_ЧТО ТРЕБУЕТСЯ_: Напишите продолжение приведённого ниже отрывка о походе интернированных по баварским дорогам, начав сразу после его последнего предложения.

_ВЫБРАННЫЙ ОТРЫВОК_:
Тело Ковгана было тотчас унесено. Похороны его поручены были рупперсбахскому пастору, а раненого Загладимова после перевязки поместили на одном из возов, поверх чемоданов: лошади все-таки нашлись, так что и я шел дальше, неся только один меньший чемодан с рукописями.
Конечно, в этом неожиданном обстреле толпы интернированных каждый из них легко мог оказаться на месте бедного Ковгана, четыре года ждавшего свободы и неожиданно погибшего, едва переступив порог крепости.
Идем дальше по чудной горной дороге, среди прелестного баварского пейзажа. Вдруг раздается и все приближается знакомый гул грандиозной воздушной эскадрильи. Это, конечно, англо-американцы. Начальство забеспокоилось. Интернированным наскоро внушали, что при обстреле следует рассыпаться по сторонам дороги, в пяти-десяти шагах от нее.
Эскадрилья показалась из-за горизонта, проплыла над нашими головами, но бомбежки не открывала.
— У нее другое задание! — бормотали сопровождавшие нас немцы.
Действительно, десятка два боевых самолетов скрылось, не причинивши участникам похода никакого вреда: руководство эскадрильи, по-видимому, поняло, что медленно двигающаяся по шоссе под охраной солдат лента старых и молодых людей, одетых в штатское, не представляет для него подходящей цели.
Война, однако, не отставала от нас. Давно уже обгоняли нас военные машины, грузовые и легковые, переполненные солдатами и офицерами. Сначала мы не обращали на них особого внимания, пока не заметили, что все они несутся в одном направлении: с фронта назад, — и пока не поняли, что перед нами происходит немецкое отступление.
Машин становилось все больше и больше. Отступали артиллеристы, танки, Красный Крест. Вперемежку с машинами подвигались в полном беспорядке пехотные части. Вот отряд молодежи: мальчики-эсэсовцы по 16–17 лет, в защитных серо-зелено-пятнистых плащах, спешат на запад, не соблюдая строя, из последних сил, бледные, усталые, грязные… Куда только весь гонор эсэсовский девался!..
Вельфель и солдаты оттесняют нашу колонну к сторонке, уговаривая быть осторожными и не раздражать эсэсовцев, от которых можно ожидать любых эксцессов. Бегущие «герои» хмуро поглядывают на интернированных. «Можно было бы, конечно, и выстрелить в эту сволочь, — думали они, наверное, — но, жаль, всех сразу не убьешь!..»
Но вот и Айхштетт. Город расположен в красивой горной местности. Но мы миновали его и с трудом дошли до первого селения. Майор фон Ибах опередил наше шествие на велосипеде и сговорился с крестьянами, владельцами риг. Он, должно быть, и сам сознавал весь трагизм нашего положения — положения сотен людей, лишенных крова и даже какой-то определенной цели в своем нелепом странствии по полям и горам, — и, по свойственной порядочности, старался хоть как-нибудь и хоть на какой-то срок нас «устроить».

_ИСХОДНЫЕ ДАННЫЕ_:
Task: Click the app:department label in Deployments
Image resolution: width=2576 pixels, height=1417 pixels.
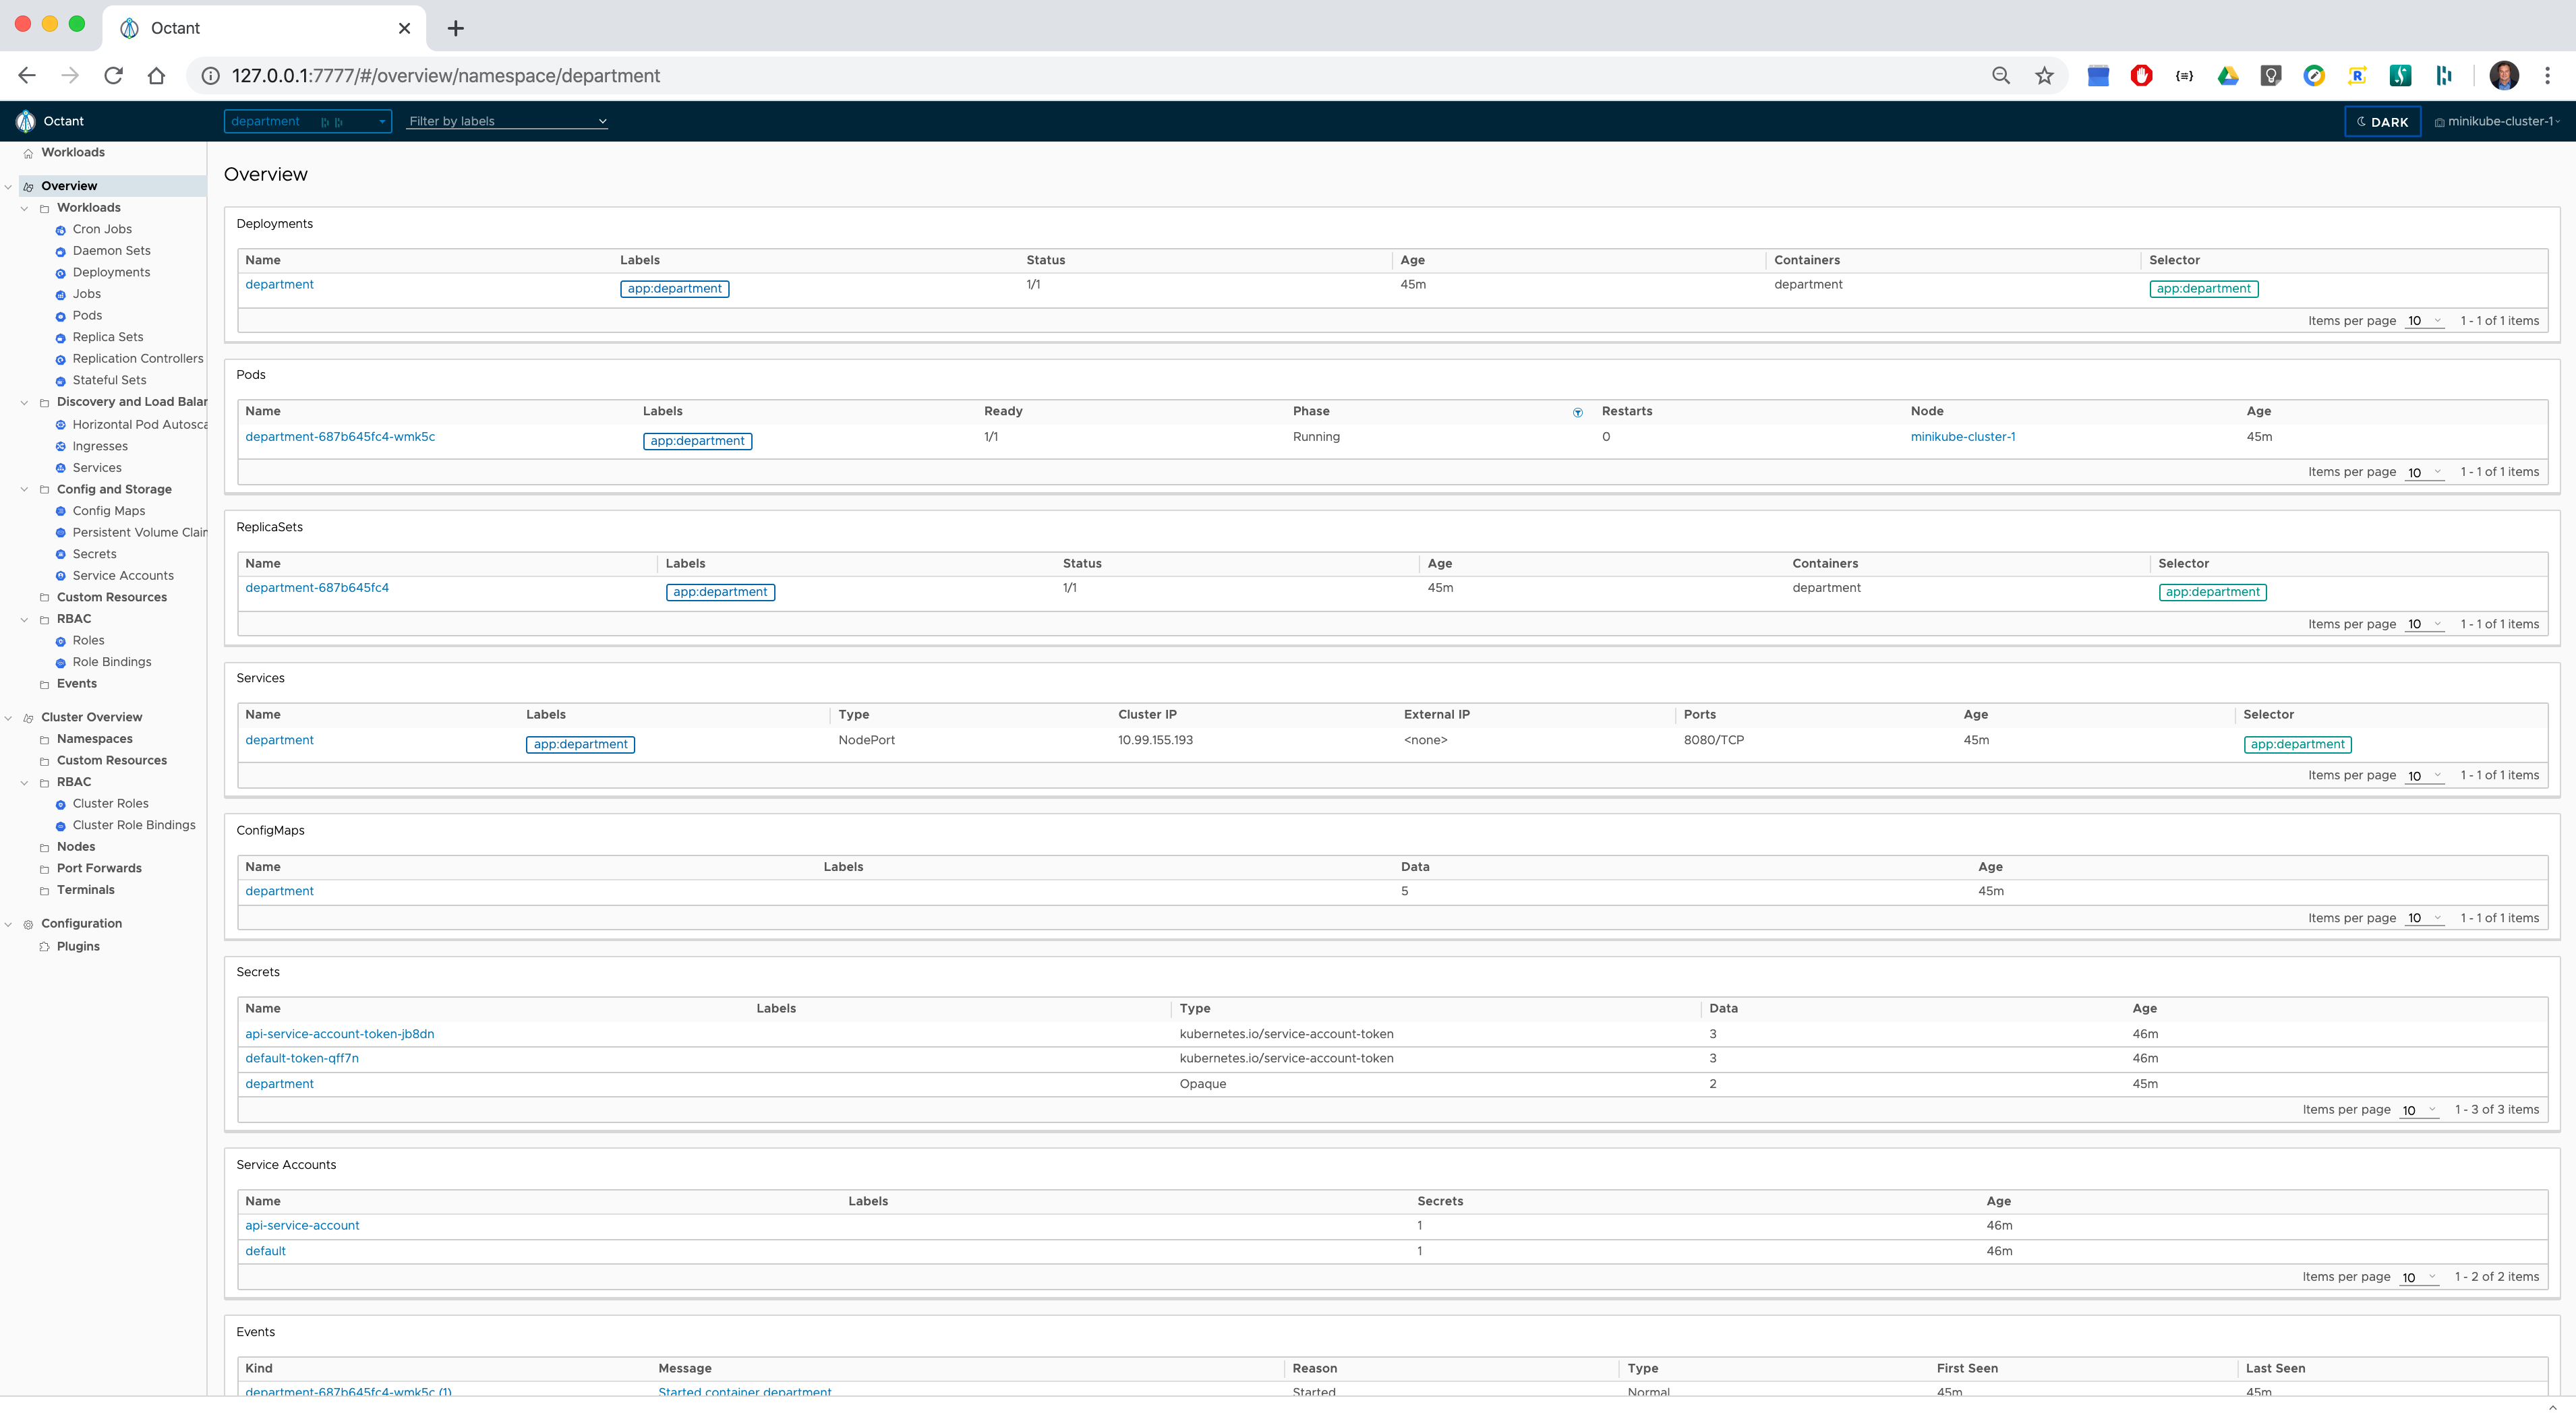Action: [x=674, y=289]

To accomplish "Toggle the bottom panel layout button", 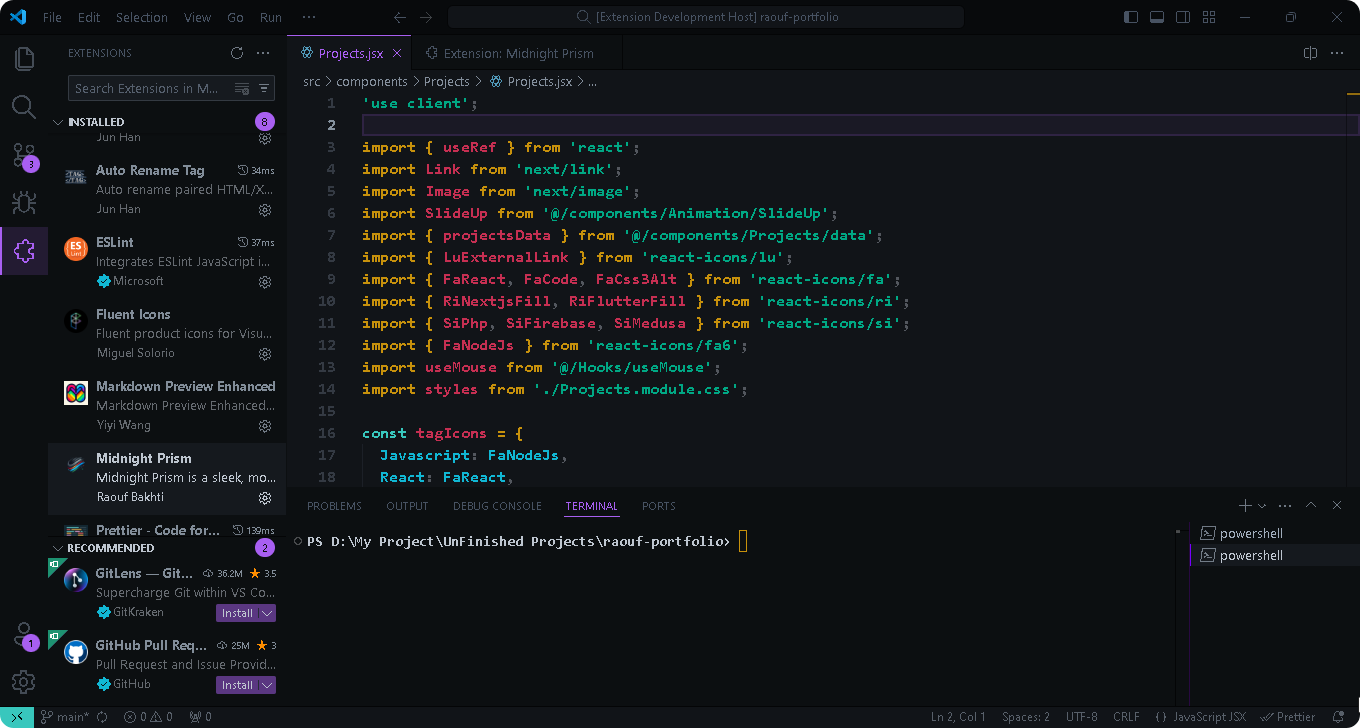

_ОТВЕТ К ЗАДАНИЮ_:
Картина усталых людей, в полной темноте зарывающихся в горы сена, сталкивающихся, спорящих о местах и переругивающихся, выглядела своего рода Дантовым адом. Курить, конечно, было строжайше запрещено. Ночью ожидались англо-американские бомбежки, и многие из интернированных сознательно располагались поближе к воротам: в самом деле, упади хоть одна бомба в ригу, костер получился бы ужасный.
На другой день все с грехом пополам и с большим опозданием позавтракали. С трудом нашли картошку, частично похитив и растаскав ее с воза и из кладовой хозяина риги. На зеленом дворе, примыкавшем к риге, развели костры, сложили печурки из попавшихся под руки кирпичей, подогревали таганы.
Скоро стало известно, что заместитель коменданта решил прекратить дальнейшее продвижение на юг и оставить интернированных там, где они расположились, причем снабжение продовольствием всех русских возложено было им на бюргермейстера селения. Тут, кстати сказать, узнали мы и название этого селения: Мекенлоэ.
В тот же день фон Ибах, двое из офицеров, фельдфебель Вельфель и солдаты покинули интернированных. Остался при них только третий из офицеров, тишайший и смиреннейший Нонненмахер, в обязанность которого входило сдать наш лагерь наступающим американцам. Комендант фон Гоувальд давно уже смылся куда-то в тыл. (Через несколько дней мы узнали, что он будто бы был пойман и «должен предстать перед судом».) Фон Ибаху была выражена благодарность за гуманное отношение к интернированным.
Все застрявшие в Мекенлоэ ликовали: Вюльцбург кончился!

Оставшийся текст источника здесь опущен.